MW: My use of coal, by the way, isn't a straw man. When we look at the next 50 years of power, reductions in nuclear necessarily mean direct increases in coal. That's an unavoidable fact. I work in the renewable energy industry, by the way, and I'm a pretty hardcore environmentalist. That's why I get frustrated at things like anti-nuclear scaremongering. Even with the few nuclear accidents that have occurred, it's the most efficient energy source in terms of deaths per joule produced, including things like wind power. Search for "deaths per twh" if you'd like to see some staggering figures.

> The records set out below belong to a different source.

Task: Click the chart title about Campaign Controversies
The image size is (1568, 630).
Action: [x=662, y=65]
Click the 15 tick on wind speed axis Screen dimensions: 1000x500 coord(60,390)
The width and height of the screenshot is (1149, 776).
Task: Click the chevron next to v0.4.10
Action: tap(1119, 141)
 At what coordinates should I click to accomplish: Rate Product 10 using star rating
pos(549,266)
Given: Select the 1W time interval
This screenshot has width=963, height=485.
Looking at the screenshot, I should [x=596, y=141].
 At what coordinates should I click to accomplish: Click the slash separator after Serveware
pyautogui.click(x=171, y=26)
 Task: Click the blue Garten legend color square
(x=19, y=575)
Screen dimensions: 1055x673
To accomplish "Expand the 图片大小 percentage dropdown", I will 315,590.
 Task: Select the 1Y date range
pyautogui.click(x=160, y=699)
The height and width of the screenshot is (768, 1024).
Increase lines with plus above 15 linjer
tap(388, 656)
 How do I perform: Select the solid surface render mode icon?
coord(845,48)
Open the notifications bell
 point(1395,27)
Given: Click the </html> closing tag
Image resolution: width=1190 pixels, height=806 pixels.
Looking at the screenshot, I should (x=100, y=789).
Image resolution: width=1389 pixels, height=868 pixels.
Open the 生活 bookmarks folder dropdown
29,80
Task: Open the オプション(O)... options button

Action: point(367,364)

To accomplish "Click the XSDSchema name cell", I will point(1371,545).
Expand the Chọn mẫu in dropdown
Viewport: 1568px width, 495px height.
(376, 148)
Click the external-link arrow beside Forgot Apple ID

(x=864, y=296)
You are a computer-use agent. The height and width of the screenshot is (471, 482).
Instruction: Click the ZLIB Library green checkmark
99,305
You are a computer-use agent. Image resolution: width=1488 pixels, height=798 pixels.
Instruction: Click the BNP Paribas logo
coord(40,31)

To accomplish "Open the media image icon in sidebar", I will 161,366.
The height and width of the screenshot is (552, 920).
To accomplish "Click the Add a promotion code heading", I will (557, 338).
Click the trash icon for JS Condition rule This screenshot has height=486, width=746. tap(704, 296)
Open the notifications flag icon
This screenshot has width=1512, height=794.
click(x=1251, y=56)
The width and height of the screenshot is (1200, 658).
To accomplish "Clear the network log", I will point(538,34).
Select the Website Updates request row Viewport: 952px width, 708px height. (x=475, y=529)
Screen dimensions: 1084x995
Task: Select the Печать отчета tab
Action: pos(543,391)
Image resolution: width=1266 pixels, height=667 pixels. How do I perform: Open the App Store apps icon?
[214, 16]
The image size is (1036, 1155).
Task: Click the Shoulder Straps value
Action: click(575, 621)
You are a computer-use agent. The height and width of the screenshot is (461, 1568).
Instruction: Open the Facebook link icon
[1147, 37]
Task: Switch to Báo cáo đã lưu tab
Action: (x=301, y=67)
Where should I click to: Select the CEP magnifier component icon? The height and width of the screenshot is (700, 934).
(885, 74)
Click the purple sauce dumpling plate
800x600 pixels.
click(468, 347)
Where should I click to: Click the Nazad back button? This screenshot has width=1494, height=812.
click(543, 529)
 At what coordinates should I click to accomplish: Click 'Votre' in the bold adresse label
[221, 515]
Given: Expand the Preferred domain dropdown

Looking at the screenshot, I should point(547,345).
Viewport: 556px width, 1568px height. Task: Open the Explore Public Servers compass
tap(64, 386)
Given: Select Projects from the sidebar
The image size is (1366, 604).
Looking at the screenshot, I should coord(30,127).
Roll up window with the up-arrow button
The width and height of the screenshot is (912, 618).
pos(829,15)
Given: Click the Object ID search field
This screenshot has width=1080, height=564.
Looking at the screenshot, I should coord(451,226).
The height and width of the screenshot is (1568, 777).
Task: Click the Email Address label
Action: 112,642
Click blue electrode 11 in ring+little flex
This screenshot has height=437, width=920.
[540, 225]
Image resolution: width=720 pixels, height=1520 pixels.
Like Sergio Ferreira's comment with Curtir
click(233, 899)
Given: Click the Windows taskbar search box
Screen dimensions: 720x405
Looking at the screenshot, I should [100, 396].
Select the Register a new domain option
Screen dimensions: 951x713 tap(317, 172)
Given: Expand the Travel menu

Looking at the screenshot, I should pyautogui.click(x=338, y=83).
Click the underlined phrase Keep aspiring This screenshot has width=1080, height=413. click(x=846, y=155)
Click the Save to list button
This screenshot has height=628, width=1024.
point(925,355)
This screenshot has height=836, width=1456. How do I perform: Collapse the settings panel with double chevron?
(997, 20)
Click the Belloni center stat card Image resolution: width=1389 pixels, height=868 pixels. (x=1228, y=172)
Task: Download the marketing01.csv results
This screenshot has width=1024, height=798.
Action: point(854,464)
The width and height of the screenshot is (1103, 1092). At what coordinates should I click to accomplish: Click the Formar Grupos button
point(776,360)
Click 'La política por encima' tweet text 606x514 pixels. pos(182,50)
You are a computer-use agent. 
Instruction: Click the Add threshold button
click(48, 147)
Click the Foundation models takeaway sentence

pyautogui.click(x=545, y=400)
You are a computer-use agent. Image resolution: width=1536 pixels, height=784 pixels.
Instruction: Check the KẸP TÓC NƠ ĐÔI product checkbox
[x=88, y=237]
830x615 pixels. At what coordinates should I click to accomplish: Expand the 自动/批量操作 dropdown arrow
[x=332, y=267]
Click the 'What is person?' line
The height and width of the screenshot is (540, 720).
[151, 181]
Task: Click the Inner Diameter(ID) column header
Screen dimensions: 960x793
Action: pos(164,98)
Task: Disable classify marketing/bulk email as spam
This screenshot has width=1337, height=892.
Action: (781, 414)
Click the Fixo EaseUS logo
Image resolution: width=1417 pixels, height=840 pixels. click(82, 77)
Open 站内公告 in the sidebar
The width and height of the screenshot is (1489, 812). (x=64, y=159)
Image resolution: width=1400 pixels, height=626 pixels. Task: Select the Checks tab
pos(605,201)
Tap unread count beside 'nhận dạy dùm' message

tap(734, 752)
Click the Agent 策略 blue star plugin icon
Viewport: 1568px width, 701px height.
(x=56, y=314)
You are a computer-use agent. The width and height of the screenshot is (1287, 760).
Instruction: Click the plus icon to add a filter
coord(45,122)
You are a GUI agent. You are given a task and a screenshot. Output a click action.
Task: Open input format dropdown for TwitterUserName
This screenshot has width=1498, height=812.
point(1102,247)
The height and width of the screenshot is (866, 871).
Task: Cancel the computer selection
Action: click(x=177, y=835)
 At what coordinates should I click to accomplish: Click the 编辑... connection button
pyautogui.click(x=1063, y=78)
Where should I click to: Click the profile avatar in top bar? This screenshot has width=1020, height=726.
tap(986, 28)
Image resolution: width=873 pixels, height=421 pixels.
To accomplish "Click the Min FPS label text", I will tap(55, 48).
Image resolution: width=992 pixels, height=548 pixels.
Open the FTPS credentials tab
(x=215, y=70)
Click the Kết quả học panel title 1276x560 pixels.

M: Deaths up to this point mean nothing when you produce a killer that kills for thousands of years. It's just plain stupid and solar is what we need.
 

Paratus

Lifer
Jun 4, 2004
16,439
12,831
146
Aw well no answer from Moonbeam. :(

Moonbeam you don't want nuclear and you don't want coal, what do you want?
 

K1052

Elite Member
Aug 21, 2003
44,689
30,026
136
That's not how it works, if the pool water is lost, only the recently discharged and still hot fuel would be in danger of cladding failure and fission product release. The fuel that is cool enough to put in dry storage is cool enough to not be damaged by loss of pool water. Expediting moving fuel to dry storage doesn't help you in fuel pool boiling accident scenarios at all.

I was thinking along the lines of a total failure that involves the pool going dry and a cladding fire from the fresh spent fuel spreading to the older assemblies (which has been a known concern for quite some time).

Plus as the number of allowed assemblies is increased in the pools the overall water volume is decreased, narrowing the safety margins.